From Lot Fourteen to the outer suburbs, the rapid pace of development has exposed a systemic problem with how project images are sourced, reused and misrepresented online.
The image has appeared on at least three separate Adelaide development websites in the past 18 months: a gleaming artist's render of a glass-and-steel mixed-use building, bathed in late afternoon light, accompanied by copy promising a transformative new address. The problem is that not one of those projects looks anything like that building, and two of them are on opposite sides of the city.

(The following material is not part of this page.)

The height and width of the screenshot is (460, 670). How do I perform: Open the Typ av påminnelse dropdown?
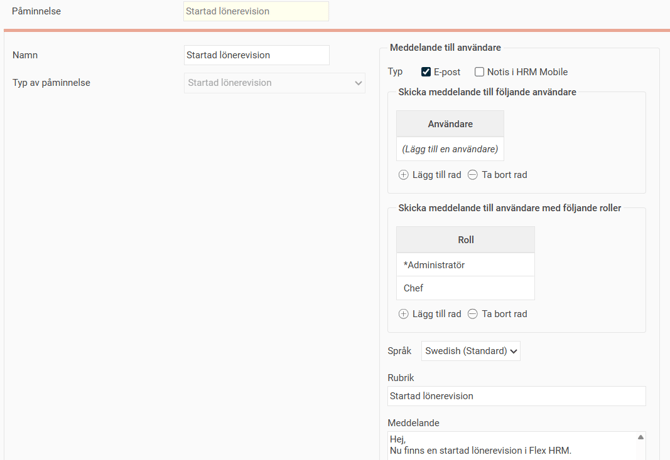click(275, 83)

Duplicate image replacement — the practice of removing and substituting misleading, reused or outright wrong photographs and renders from development marketing, council planning portals and government project pages — has become a live issue for communicators, architects and planning officers across South Australia. It is not a new problem, but the pace of construction and tech investment hitting Adelaide right now has sharpened its consequences considerably.
The Growth That Outpaced the Photo Library
Adelaide's development pipeline accelerated sharply after 2022. The AUKUS submarine program brought billions in federal investment and a wave of associated construction around the Osborne Naval Shipyard precinct in Port Adelaide, while the Lot Fourteen tech and space precinct on North Terrace created a new institutional campus from the bones of the old Royal Adelaide Hospital site. Alongside these flagships, the hydrogen jobs plan and Olympic Dam expansion at Roxby Downs generated their own planning documents, tender materials and project websites — all requiring imagery, and most of them moving faster than original photography could be commissioned.

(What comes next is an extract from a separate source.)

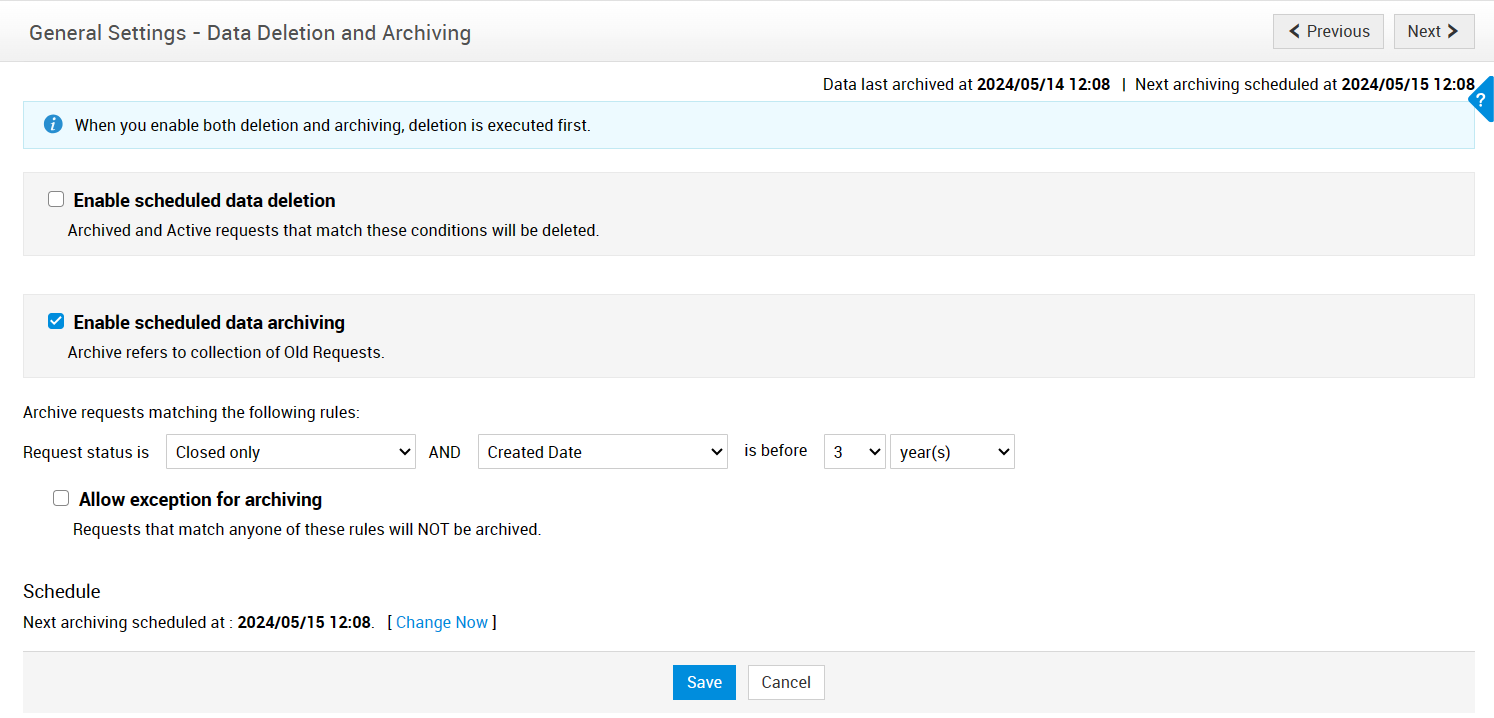Cancel the archiving settings changes
The width and height of the screenshot is (1494, 718).
coord(785,682)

The shortcut was stock imagery or, more specifically, the borrowing of renders from comparable interstate or overseas projects. Planning documents lodged with the State Commission Assessment Panel began appearing with images that did not correspond to the actual proposed site. In some cases, the same render — sourced from a generic architectural asset library — appeared in applications for sites as far apart as Bowden and Mawson Lakes.

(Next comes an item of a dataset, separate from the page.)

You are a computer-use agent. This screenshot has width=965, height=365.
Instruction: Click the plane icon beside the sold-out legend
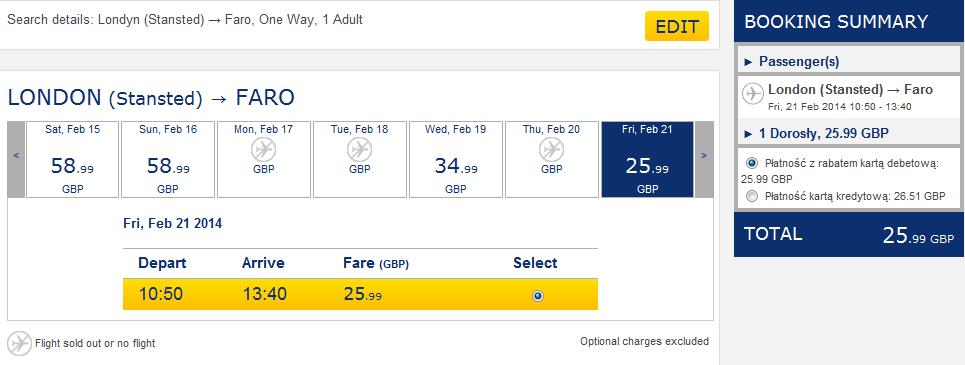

Planners at the City of Adelaide and in the northern suburbs noticed the pattern independently. The Renewal SA agency, which manages a substantial number of the state government's urban development projects, updated its internal imagery guidelines in late 2024 partly in response to complaints from community consultation groups who felt they had been shown buildings that bore no resemblance to what was eventually built.
Why Replacing the Wrong Image Is Harder Than It Sounds
Once a duplicate image embeds itself in a project's public record, it propagates. A render appears in a development application, gets picked up by a local news outlet, appears in a council agenda pack posted as a PDF, and is then cached by search engines. Replacing it on the original developer's website does nothing for the downstream copies. The City of Adelaide's online development register lists hundreds of active and completed applications, many carrying images that have not been audited since they were first uploaded.
Lot Fourteen provides a useful case study in how the problem can be managed, if not entirely solved. The precinct's operators maintained a centralised media library, updated quarterly, which meant journalists and tenants drawing on that library were generally working from current, accurate images. That model has been cited by urban communications consultants operating out of Rundle Mall and Pirie Street offices as the kind of governance framework that development projects outside the major government precincts typically lack.
The South Australian government's own digital asset policy, updated in March 2025, now requires agencies to tag project imagery with metadata including the date of creation and the specific site coordinates the image depicts. Whether that requirement reaches private developers lodging applications with the planning commission is a separate question, and one that planning reform advocates say has not yet been resolved.
For prospective buyers, renters and community members engaging with development proposals in suburbs like Prospect, Thebarton and Aldinga Beach, the practical advice from planning advocates is straightforward: treat any render on a development website as indicative unless it carries a date stamp and a site address, and cross-reference against the actual planning application lodged with the State Commission Assessment Panel, which is publicly searchable. The portal is not elegant, but the lodged documents are the legal record — and increasingly, the only reliable source of what a project is actually supposed to look like.